(Collected data entries)
━━━

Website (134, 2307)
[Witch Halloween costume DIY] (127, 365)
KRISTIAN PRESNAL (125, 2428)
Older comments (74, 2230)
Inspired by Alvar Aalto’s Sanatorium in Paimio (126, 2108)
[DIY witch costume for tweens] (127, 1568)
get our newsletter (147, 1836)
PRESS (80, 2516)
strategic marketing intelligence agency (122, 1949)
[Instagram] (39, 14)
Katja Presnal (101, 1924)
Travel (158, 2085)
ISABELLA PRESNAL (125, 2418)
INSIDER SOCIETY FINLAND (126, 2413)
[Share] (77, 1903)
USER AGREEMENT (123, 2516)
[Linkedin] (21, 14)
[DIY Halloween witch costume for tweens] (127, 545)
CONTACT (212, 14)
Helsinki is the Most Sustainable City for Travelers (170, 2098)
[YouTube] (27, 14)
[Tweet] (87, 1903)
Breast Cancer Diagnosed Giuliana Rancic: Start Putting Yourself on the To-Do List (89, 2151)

━━━

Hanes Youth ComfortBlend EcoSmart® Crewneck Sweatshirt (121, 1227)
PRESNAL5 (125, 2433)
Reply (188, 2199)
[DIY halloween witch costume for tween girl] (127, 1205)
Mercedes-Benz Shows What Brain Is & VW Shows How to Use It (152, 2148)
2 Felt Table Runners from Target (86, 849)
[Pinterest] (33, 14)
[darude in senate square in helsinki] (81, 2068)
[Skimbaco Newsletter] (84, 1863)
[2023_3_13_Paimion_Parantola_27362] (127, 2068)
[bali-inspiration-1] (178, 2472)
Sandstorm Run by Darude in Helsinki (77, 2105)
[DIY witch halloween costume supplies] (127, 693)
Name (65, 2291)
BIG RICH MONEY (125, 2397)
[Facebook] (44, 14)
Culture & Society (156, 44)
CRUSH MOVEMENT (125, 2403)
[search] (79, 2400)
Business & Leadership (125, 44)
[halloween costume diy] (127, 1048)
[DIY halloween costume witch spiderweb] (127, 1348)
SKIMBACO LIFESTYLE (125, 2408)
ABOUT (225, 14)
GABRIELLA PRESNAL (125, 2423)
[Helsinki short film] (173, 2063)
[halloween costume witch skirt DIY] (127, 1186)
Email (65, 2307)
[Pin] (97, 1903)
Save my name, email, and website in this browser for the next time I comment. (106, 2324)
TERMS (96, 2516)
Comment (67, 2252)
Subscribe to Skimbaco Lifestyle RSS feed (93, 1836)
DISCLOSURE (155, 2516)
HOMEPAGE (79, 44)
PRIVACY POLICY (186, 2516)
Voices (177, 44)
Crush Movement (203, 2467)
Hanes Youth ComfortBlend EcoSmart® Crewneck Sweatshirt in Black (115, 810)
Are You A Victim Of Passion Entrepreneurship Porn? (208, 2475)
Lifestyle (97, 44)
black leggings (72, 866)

━━━

EXERCISE AIM »
Among the lines above, find each one containing the string "EcoSmart" and copy it.

THE COMPLETED TASK »
Hanes Youth ComfortBlend EcoSmart® Crewneck Sweatshirt (121, 1227)
Hanes Youth ComfortBlend EcoSmart® Crewneck Sweatshirt in Black (115, 810)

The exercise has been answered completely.